START Data

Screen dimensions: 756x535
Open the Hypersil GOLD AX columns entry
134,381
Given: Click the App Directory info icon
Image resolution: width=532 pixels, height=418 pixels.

END Data
START Data

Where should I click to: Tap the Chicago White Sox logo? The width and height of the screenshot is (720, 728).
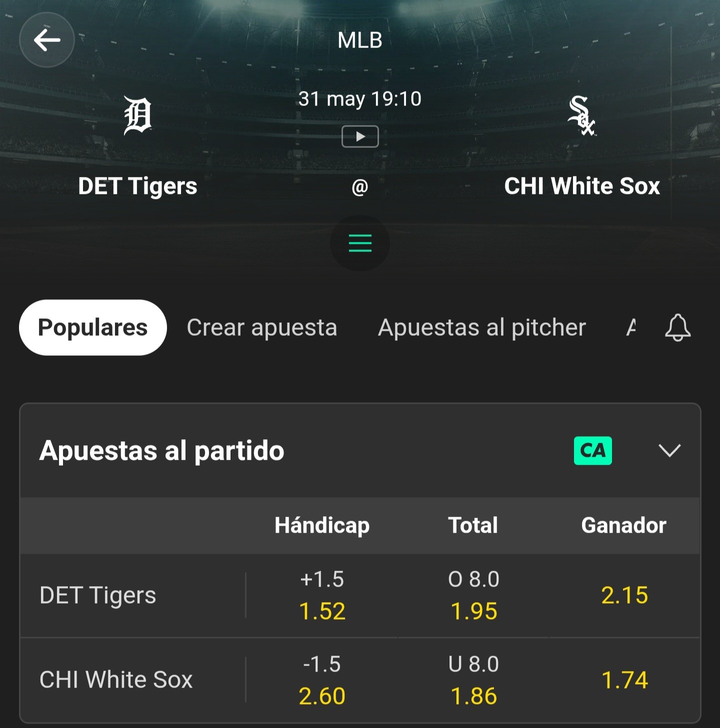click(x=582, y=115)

END Data
START Data

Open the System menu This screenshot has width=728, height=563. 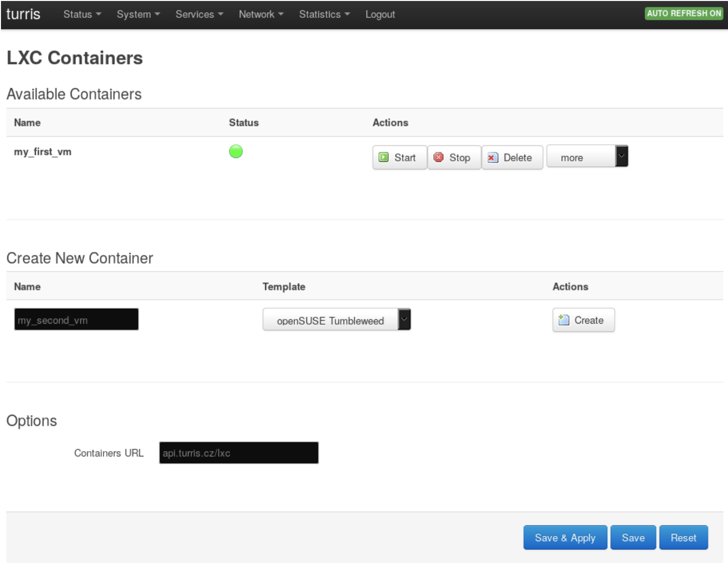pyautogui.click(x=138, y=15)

END Data

Task to complete | Reproduce the lines above, beginning at the line with "Screen dimensions: 756x535" and stopping after the line with "Image resolution: width=532", exactly as they are.

Expected output |
Screen dimensions: 756x535
Open the Hypersil GOLD AX columns entry
134,381
Given: Click the App Directory info icon
Image resolution: width=532 pixels, height=418 pixels.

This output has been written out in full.